What Comprises a Smart City?
As many cities around the world seek to become smart cities, how can we define and even rank a smart city? What are the indicators? Several smart city indexes (e.g., A.T. Kearney Global Cities, the Global Power City Index (GPCI), etc.) help make those determinations.
Let’s take a look at the smart cities index prepared by the IESE Center for Globalization and Strategy, called “The Cities in Motion Index” (CIMI). CIMI takes into account 10 categories: economy, technology, human capital, social cohesion, international outreach, environment, mobility and transportation, urban planning, public management, and governance. The table shows the top 15 cities and their ranking according to the 2016 CIMI. To see the complete ranking of the 181 cities included in the index, click here.

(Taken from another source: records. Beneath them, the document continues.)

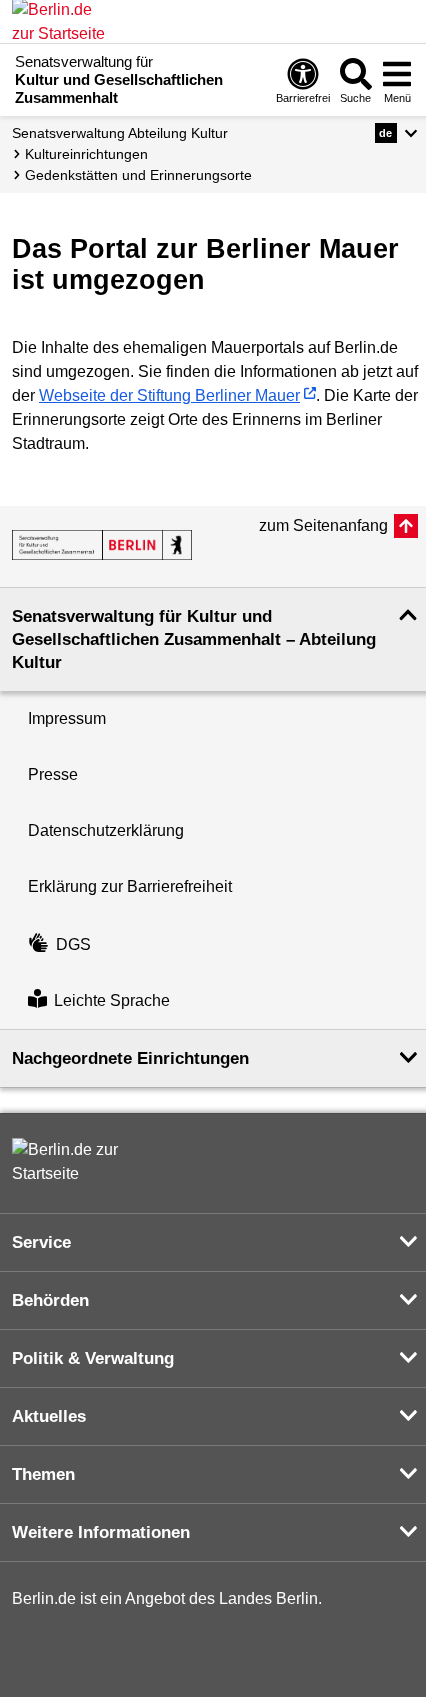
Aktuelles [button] (49, 1416)
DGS (73, 944)
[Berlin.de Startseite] (72, 1162)
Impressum (67, 718)
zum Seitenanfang (323, 525)
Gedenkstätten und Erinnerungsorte (138, 175)
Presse (53, 774)
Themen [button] (43, 1474)
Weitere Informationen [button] (101, 1532)
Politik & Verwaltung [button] (93, 1358)
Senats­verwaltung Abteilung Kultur (120, 133)
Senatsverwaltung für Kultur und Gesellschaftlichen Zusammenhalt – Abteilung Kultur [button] (194, 639)
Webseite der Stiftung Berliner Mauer (169, 395)
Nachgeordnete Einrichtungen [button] (130, 1058)
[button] (396, 133)
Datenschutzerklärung (106, 830)
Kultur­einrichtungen (86, 154)
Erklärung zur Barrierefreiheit (130, 886)
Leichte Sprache (112, 1000)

In the table, seven American cities are listed in the top 15: New York City, San Francisco, Boston, Chicago, Washington, D.C., and Los Angeles. New York City is ranked first on the overall ranking due to taking first place in the economy category, third place in technology, and fourth place in the human capital, public management, governance, international outreach, and transport categories.
NYC’s Smart Approach
The fact that New York City ranks first on the overall ranking doesn’t mean that there’s no room for improvement, though. For instance, it ranks quite low in the categories of social cohesion (161) and in environment (93). The city is trying to improve those areas through different initiatives, which include:
• Smart Indoor Lighting: The city of New York created the Accelerated Conservation and Efficiency (ACE) program to help decrease New York City’s energy bill and reduce greenhouse gas emissions in city agencies. The numerous facilities of the New York City Fire Department (FDNY), for example, operate 24/7 and could be one focus area for significant energy savings. The ACE program installed smart-lighting solutions (including LED upgrades and advanced lighting controls), reducing energy use by an estimated 3 million kilowatt-hours and eliminating gas emissions by approximately 520 metric tons of carbon-dioxide equivalent annually.
• Wireless Water Meters: New York City’s Department of Environmental Protection (DEP) has installed an advanced Automatic Meter Reading (AMR) system comprising more than 800,000 water sensors distributed throughout the five boroughs (Fig. 3). The DEP system uses a combination of Aclara’s STAR Network meter transmission units (MTUs) and data collector units (DCUs) to read meters and transmit data back to the utility. The MTUs read the meter and forward the data on an FCC-licensed wireless channel at customer-specified intervals.
• Responsive Traffic Management: The NYC Department of Transportation (DOT) established “Midtown in Motion,” a smart-city approach to traffic management. Midtown in Motion uses microwave sensors, traffic video cameras, and E-ZPass readers to measure traffic speeds and spot congestion to remotely adjust traffic-signal patterns in the Midtown area of Manhattan, which covers an area of 270 blocks approximately. The data from the sensors and cameras is transmitted wirelessly in real time to the Traffic Management Center (TMC) in Long Island City, where engineers make constant adjustments to traffic signals. Current traffic data is captured by TransCore’s RFID readers and other sensors, and then transmitted via NYCWiN to the TMC. Midtown in Motion not only manages the traffic, it also helps the environment by reducing greenhouse gases emitted by vehicles sitting idle in traffic.
• Smart Waste Management: The Department of Sanitation collects more than 10,500 tons of residential and institutional garbage and 1760 tons of recyclables every day. One of the most deployed smart waste and recycling systems in New York is the Bigbelly. The containers, equipped with Qualcomm chips, use the integrated wireless sensors to detect trash level in real-time, alerting sanitation services to empty the bin.
• The Lowline: The goal of this unique project is to build an underground park using innovative solar technology to illuminate a historic trolley terminal on the Lower East Side of New York City, below Delancey St. The solar technology would transmit the necessary wavelengths of light to support photosynthesis, enabling plants and trees to grow (Fig. 4). In the end, the Lowline will create more public spaces with green areas that New Yorkers will gladly welcome. The ongoing project will not open until at least 2021.